Transcriptional profiling of fracture-associated cytokines and growth factors identifies transcriptional regulation of osteogenic genes by recombinant-human IL1β

Abstract

Signaling molecules secreted during bone fracture healing stimulate molecular and cellular changes to promote healing and tissue regeneration. Molecular characterization of cytokines and growth factors can provide insight into their function and potential application as biologics or drug targets for bone tissue regeneration. Previous studies have identified the expression of IL1B, IL6, IL34, IGF1, ANGPT1, and TGFB3 during osteogenic differentiation and facture healing.

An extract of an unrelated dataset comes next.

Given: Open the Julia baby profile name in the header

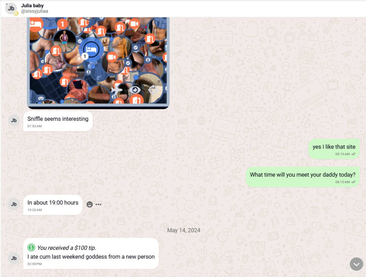Looking at the screenshot, I should pyautogui.click(x=32, y=6).
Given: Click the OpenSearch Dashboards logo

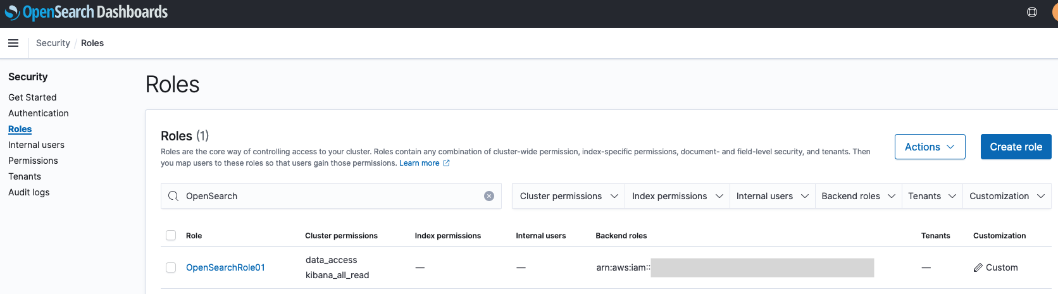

In this study, we evaluated the transcriptome of adipose-derived mesenchymal stromal cells (AMSCs) following stimulation with these biological factors and examined their role in osteogenic differentiation. Stimulation of AMSCs with recombinant human (rh)-IL1B led to the largest gene expression changes compared to the other signaling factors including 1411 induced and 541 repressed genes (>2-fold). Rh-IL1B regulated genes included inflammatory (IL1B, IL6, CCL2) and osteogenic (BMP2, RUNX2, TWIST2) genes. Rh-IL1B also induced the expression of BMP2 in bone marrow-derived mesenchymal stromal cells (BMSCs) and bone digest cells. Although no changes in osteogenic differentiation of AMSCs was observed, low concentrations of rh-IL1B (0.1 ng/mL) promoted alkaline phosphatase activity of differentiated bone digest cells. Further, rh-IL1B significantly induced the secretion of BMP2 from these cells. Together this data provides insight into the molecular function of fracture-associated biological factors.